Much of what you hear and read is nonsense. Here's how to spot it.
Apple is a marvellous business. Its phones are way better than any competitor's. I think you should buy shares in the company.
This remark, and others equivalent to it, are to be found everywhere, in offices, bars, and even the financial columns of newspapers: anywhere where people with even a passing interest in business congregate. The focus is not just Apple, but pretty much every company, with suggestions either that the shares should be grabbed with all haste, or that they are toxic and should be sold quickly.
Whether it’s likely to be fruitful to -buy a share in a company depends on the price. If shares in Apple can be obtained for $1 each, you should certainly buy them. If, on the other hand, they can only be had for $1,000,000 each, you should certainly not buy them. There is not the faintest chance that Apple can generate enough wealth to return and reward money placed in it on that scale.
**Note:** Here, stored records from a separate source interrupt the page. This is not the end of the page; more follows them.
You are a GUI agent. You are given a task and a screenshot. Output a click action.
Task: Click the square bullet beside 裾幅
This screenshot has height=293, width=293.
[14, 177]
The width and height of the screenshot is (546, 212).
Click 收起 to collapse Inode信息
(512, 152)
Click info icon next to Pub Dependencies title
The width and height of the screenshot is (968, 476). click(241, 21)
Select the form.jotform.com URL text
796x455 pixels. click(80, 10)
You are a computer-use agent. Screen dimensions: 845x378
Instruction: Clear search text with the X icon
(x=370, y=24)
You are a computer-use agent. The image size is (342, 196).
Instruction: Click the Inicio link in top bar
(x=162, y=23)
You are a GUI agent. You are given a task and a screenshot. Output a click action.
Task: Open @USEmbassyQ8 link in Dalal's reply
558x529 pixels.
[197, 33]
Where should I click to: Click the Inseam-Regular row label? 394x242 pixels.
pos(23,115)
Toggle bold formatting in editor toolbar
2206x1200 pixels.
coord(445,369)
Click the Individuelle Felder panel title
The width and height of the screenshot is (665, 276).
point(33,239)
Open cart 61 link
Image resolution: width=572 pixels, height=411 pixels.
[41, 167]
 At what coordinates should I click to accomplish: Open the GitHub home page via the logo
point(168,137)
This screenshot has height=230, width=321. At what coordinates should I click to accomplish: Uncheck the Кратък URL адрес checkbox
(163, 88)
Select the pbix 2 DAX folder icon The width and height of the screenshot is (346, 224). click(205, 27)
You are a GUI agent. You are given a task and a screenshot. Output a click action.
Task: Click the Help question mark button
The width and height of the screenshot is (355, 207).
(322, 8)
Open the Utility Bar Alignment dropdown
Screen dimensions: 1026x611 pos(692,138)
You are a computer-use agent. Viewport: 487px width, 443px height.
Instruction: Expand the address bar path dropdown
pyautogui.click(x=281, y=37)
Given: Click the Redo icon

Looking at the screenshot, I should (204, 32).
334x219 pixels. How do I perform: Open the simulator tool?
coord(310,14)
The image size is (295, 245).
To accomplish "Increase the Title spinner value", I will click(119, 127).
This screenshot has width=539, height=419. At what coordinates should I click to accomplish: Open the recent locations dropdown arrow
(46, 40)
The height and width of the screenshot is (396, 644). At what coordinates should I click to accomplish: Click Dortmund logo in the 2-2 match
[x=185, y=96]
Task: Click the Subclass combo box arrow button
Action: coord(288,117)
And yet the opening remark made no mention of price. It would be just as true if the share price was $1 or $1m. It's nonsense.
Because they don't mention a price, I call opinions such as these priceless. Normally, when we say that advice is priceless, we mean that it is extremely valuable. When I use the word, I mean the opposite. Opinions that are priceless have no value at all.
And yet it's surprising how often educated people offer priceless opinions. Financial journalists will tell you about the difficulties of a well known firm, and urge you to sell the shares, without even the simplest consideration of the maths involved. Sometimes there is literally no number in the analysis at all. At other times, there may be a dividend yield, or a P/E ratio. That's not enough.
The main mission of Pier Analysis is to eliminate priceless opinions from the minds of its audience, and to allow them to spoth priceless opinions in the mouths of others.
It's worth understanding what a priceless opinion actually amounts to. It's saying:
There are thousands of investors, a portion of them extremely well trained, and some of them paid to do nothing but look at this company and a very small number of other similar companies. The share price is the result of them voting with their orders to buy and sell holdings in this business.
Whatever the resulting price is - and I don't know what it is, because I have made no mention of it - it's wrong. The actual share price should be higher (or lower).
I know, because I can sense that whatever the collective opinion is of these people, busy setting the price with their trading, that opinion lacks some insight that I have as a result of my daily contact with this business.
Remember, the people setting the price are risking real money. Those offering priceless opinions are rarely doing the same.
Your default assumption should be that you have no edge
It is possible that to have an understanding about a company and its products that isn’t widely appreciated. This isn’t necessarily inside information: the company can be making strenuous efforts to explain the benefits its products offer to anyone who will listen, but you happen to appreciate the implications sooner than most people because of the field you work in.
An example would be the video conferencing software Zoom. Early adopters recognised that it worked noticeably better than established competitors years before it became wildly popular during the Covid confinement, and did nothing untoward if they acted on that conviction.
In most cases, however, you are most unlikely to have any advantage. You and I certainly have no distinctive insight when it comes to the plans of Apple, a famously secretive company.
If you don't know anything else about a business, your first instinct should be that all the news that's relevant is already captured by the share price. In particular, it's possible for a business in difficulties to be a perfectly good investment, because the difficulties are already reflected in the price. Only if you have done some maths that disproves this starting assumption should you think of buying or selling a holding. It's doing that maths that preoccupies Pier Analysis.